[Saved entries]
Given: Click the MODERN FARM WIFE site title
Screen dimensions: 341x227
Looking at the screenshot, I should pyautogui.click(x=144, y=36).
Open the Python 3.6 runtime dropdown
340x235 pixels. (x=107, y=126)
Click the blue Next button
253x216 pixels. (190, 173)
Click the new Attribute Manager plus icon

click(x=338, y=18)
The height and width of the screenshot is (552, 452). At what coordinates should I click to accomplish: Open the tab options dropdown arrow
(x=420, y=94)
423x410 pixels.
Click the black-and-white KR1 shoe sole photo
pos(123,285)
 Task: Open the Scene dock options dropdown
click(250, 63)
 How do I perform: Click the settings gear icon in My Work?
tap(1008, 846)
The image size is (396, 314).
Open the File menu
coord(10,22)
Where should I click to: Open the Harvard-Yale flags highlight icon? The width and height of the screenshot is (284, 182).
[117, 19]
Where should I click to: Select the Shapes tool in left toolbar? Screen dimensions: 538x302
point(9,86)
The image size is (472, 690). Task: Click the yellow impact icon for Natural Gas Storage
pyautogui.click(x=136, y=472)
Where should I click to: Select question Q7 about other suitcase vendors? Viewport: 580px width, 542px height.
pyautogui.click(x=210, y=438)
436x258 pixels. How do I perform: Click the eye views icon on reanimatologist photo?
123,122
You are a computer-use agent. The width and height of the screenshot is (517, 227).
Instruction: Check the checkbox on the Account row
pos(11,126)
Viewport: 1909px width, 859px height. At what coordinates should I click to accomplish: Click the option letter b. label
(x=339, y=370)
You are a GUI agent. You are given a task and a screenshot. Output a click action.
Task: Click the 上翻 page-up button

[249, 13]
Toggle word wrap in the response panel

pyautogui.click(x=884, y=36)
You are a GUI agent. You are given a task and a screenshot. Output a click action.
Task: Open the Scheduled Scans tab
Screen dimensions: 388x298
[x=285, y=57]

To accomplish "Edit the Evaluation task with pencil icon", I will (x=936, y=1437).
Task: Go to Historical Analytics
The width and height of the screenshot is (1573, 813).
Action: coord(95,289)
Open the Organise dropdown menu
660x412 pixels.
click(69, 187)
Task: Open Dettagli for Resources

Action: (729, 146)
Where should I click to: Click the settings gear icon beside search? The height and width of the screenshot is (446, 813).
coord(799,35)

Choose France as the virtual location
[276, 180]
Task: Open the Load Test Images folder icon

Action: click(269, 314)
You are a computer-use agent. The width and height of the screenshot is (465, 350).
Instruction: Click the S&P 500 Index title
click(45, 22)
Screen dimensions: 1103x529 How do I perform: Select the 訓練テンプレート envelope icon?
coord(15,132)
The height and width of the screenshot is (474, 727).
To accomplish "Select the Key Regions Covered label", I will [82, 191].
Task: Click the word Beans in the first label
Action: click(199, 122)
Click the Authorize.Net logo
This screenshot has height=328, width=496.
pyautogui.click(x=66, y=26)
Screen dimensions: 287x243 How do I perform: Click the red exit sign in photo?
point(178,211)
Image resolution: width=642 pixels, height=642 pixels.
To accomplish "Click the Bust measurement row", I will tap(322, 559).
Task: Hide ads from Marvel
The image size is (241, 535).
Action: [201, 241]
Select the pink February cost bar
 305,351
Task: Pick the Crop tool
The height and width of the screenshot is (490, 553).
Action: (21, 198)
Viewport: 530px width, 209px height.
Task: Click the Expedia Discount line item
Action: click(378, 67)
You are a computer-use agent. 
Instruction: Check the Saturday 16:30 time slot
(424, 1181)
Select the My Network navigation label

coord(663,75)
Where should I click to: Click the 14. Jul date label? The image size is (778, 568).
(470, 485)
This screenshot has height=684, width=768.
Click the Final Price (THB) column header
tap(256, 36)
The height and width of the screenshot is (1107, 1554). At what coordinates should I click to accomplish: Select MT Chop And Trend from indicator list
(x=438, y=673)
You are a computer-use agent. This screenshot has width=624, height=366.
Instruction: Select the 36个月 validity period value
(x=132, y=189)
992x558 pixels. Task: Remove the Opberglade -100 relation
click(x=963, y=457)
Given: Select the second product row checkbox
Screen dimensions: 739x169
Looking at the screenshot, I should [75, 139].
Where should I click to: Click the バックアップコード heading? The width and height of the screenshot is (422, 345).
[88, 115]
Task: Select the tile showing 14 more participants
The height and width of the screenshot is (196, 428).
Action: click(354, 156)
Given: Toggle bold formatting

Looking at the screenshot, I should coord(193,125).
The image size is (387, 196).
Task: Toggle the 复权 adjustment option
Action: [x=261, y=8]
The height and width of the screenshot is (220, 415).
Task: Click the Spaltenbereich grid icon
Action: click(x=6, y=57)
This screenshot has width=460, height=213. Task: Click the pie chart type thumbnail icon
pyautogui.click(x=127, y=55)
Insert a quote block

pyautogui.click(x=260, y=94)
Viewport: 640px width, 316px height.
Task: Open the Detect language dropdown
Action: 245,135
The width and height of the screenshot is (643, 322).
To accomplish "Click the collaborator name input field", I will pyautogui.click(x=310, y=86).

Task item: What is needed is a word-for-word copy of all the entries.

Written solution:
Given: Click the MODERN FARM WIFE site title
Screen dimensions: 341x227
Looking at the screenshot, I should pyautogui.click(x=144, y=36).
Open the Python 3.6 runtime dropdown
340x235 pixels. (x=107, y=126)
Click the blue Next button
253x216 pixels. (190, 173)
Click the new Attribute Manager plus icon

click(x=338, y=18)
The height and width of the screenshot is (552, 452). At what coordinates should I click to accomplish: Open the tab options dropdown arrow
(x=420, y=94)
423x410 pixels.
Click the black-and-white KR1 shoe sole photo
pos(123,285)
 Task: Open the Scene dock options dropdown
click(250, 63)
 How do I perform: Click the settings gear icon in My Work?
tap(1008, 846)
The image size is (396, 314).
Open the File menu
coord(10,22)
Where should I click to: Open the Harvard-Yale flags highlight icon? The width and height of the screenshot is (284, 182).
[117, 19]
Where should I click to: Select the Shapes tool in left toolbar? Screen dimensions: 538x302
point(9,86)
The image size is (472, 690). Task: Click the yellow impact icon for Natural Gas Storage
pyautogui.click(x=136, y=472)
Where should I click to: Select question Q7 about other suitcase vendors? Viewport: 580px width, 542px height.
pyautogui.click(x=210, y=438)
436x258 pixels. How do I perform: Click the eye views icon on reanimatologist photo?
123,122
You are a computer-use agent. The width and height of the screenshot is (517, 227).
Instruction: Check the checkbox on the Account row
pos(11,126)
Viewport: 1909px width, 859px height. At what coordinates should I click to accomplish: Click the option letter b. label
(x=339, y=370)
You are a GUI agent. You are given a task and a screenshot. Output a click action.
Task: Click the 上翻 page-up button

[249, 13]
Toggle word wrap in the response panel

pyautogui.click(x=884, y=36)
You are a GUI agent. You are given a task and a screenshot. Output a click action.
Task: Open the Scheduled Scans tab
Screen dimensions: 388x298
[x=285, y=57]

To accomplish "Edit the Evaluation task with pencil icon", I will (x=936, y=1437).
Task: Go to Historical Analytics
The width and height of the screenshot is (1573, 813).
Action: coord(95,289)
Open the Organise dropdown menu
660x412 pixels.
click(69, 187)
Task: Open Dettagli for Resources

Action: (729, 146)
Where should I click to: Click the settings gear icon beside search? The height and width of the screenshot is (446, 813).
coord(799,35)

Choose France as the virtual location
[276, 180]
Task: Open the Load Test Images folder icon

Action: click(269, 314)
You are a computer-use agent. The width and height of the screenshot is (465, 350).
Instruction: Click the S&P 500 Index title
click(45, 22)
Screen dimensions: 1103x529 How do I perform: Select the 訓練テンプレート envelope icon?
coord(15,132)
The height and width of the screenshot is (474, 727).
To accomplish "Select the Key Regions Covered label", I will [82, 191].
Task: Click the word Beans in the first label
Action: click(199, 122)
Click the Authorize.Net logo
This screenshot has height=328, width=496.
pyautogui.click(x=66, y=26)
Screen dimensions: 287x243 How do I perform: Click the red exit sign in photo?
point(178,211)
Image resolution: width=642 pixels, height=642 pixels.
To accomplish "Click the Bust measurement row", I will tap(322, 559).
Task: Hide ads from Marvel
The image size is (241, 535).
Action: [201, 241]
Select the pink February cost bar
 305,351
Task: Pick the Crop tool
The height and width of the screenshot is (490, 553).
Action: (21, 198)
Viewport: 530px width, 209px height.
Task: Click the Expedia Discount line item
Action: click(378, 67)
You are a computer-use agent. 
Instruction: Check the Saturday 16:30 time slot
(424, 1181)
Select the My Network navigation label

coord(663,75)
Where should I click to: Click the 14. Jul date label? The image size is (778, 568).
(470, 485)
This screenshot has height=684, width=768.
Click the Final Price (THB) column header
tap(256, 36)
The height and width of the screenshot is (1107, 1554). At what coordinates should I click to accomplish: Select MT Chop And Trend from indicator list
(x=438, y=673)
You are a computer-use agent. This screenshot has width=624, height=366.
Instruction: Select the 36个月 validity period value
(x=132, y=189)
992x558 pixels. Task: Remove the Opberglade -100 relation
click(x=963, y=457)
Given: Select the second product row checkbox
Screen dimensions: 739x169
Looking at the screenshot, I should [75, 139].
Where should I click to: Click the バックアップコード heading? The width and height of the screenshot is (422, 345).
[88, 115]
Task: Select the tile showing 14 more participants
The height and width of the screenshot is (196, 428).
Action: click(354, 156)
Given: Toggle bold formatting

Looking at the screenshot, I should coord(193,125).
The image size is (387, 196).
Task: Toggle the 复权 adjustment option
Action: [x=261, y=8]
The height and width of the screenshot is (220, 415).
Task: Click the Spaltenbereich grid icon
Action: click(x=6, y=57)
This screenshot has width=460, height=213. Task: Click the pie chart type thumbnail icon
pyautogui.click(x=127, y=55)
Insert a quote block

pyautogui.click(x=260, y=94)
Viewport: 640px width, 316px height.
Task: Open the Detect language dropdown
Action: 245,135
The width and height of the screenshot is (643, 322).
To accomplish "Click the collaborator name input field", I will pyautogui.click(x=310, y=86).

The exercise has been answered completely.